> **What is being asked**: When you reach the line containing "Given: Click the Api Docs icon" in the entries below, please begin setting down lines exactly, stop only after the last one, and add nothing else.

______________________________

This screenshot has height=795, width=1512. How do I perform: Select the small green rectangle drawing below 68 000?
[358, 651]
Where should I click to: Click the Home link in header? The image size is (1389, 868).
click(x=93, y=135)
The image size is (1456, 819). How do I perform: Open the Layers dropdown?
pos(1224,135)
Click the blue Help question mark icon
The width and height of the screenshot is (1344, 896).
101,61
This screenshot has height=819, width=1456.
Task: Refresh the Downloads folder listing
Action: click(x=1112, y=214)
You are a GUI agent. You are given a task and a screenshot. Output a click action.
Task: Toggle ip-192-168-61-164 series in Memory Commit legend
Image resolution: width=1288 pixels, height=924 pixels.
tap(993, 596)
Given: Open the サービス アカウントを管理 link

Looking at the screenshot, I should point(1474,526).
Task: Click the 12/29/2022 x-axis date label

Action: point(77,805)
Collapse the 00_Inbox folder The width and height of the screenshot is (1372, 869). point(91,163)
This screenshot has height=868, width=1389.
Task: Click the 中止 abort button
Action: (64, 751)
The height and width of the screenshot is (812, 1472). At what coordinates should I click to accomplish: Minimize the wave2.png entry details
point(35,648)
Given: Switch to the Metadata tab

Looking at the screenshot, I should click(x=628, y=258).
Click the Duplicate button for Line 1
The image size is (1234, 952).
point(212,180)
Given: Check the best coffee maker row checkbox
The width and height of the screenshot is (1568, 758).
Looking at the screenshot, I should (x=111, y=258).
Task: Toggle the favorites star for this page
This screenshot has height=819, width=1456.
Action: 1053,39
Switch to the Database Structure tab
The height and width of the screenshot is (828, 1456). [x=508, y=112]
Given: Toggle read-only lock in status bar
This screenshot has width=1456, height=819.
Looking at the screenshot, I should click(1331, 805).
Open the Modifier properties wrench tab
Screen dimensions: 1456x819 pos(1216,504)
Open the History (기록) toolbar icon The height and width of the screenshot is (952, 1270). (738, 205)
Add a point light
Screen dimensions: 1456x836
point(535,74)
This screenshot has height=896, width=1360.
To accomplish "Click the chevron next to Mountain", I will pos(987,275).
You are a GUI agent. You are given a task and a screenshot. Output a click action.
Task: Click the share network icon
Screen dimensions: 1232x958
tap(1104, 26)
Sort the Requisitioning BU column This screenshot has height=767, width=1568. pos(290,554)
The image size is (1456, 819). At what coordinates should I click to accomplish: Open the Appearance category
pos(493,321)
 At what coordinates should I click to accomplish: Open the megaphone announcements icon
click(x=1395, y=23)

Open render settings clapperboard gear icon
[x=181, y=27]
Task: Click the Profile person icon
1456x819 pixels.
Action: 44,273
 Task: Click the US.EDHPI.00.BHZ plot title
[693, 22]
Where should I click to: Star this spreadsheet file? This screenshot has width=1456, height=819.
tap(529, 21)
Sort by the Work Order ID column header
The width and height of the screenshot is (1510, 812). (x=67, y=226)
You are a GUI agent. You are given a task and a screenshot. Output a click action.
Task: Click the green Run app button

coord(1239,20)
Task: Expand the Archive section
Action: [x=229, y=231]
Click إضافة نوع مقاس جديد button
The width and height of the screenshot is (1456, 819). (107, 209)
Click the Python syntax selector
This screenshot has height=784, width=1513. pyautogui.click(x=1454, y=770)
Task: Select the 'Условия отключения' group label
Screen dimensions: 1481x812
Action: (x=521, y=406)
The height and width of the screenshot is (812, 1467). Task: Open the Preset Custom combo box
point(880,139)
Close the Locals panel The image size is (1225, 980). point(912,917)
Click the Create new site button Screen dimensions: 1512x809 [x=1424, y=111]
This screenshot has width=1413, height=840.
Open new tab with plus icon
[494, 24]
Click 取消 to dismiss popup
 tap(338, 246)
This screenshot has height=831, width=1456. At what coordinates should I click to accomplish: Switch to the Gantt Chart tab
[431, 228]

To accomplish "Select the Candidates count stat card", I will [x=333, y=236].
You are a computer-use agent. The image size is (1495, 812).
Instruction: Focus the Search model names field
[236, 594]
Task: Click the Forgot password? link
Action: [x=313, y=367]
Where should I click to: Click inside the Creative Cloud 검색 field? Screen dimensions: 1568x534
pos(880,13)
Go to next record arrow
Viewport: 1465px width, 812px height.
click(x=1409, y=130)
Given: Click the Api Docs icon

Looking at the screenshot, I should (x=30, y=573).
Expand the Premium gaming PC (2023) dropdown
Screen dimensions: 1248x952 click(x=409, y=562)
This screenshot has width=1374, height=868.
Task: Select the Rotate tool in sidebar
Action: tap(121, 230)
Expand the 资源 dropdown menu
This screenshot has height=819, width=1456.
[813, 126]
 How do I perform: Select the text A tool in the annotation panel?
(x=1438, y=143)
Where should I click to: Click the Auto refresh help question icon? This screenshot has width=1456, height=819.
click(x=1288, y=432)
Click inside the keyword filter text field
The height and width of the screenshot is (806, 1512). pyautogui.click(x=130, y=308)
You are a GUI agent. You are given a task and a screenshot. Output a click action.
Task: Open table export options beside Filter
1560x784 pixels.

______________________________

> **Reply to the task**:
Given: Click the Api Docs icon

Looking at the screenshot, I should (x=30, y=573).
Expand the Premium gaming PC (2023) dropdown
Screen dimensions: 1248x952 click(x=409, y=562)
This screenshot has width=1374, height=868.
Task: Select the Rotate tool in sidebar
Action: tap(121, 230)
Expand the 资源 dropdown menu
This screenshot has height=819, width=1456.
[813, 126]
 How do I perform: Select the text A tool in the annotation panel?
(x=1438, y=143)
Where should I click to: Click the Auto refresh help question icon? This screenshot has width=1456, height=819.
click(x=1288, y=432)
Click inside the keyword filter text field
The height and width of the screenshot is (806, 1512). pyautogui.click(x=130, y=308)
You are a GUI agent. You are given a task and a screenshot. Output a click action.
Task: Open table export options beside Filter
1560x784 pixels.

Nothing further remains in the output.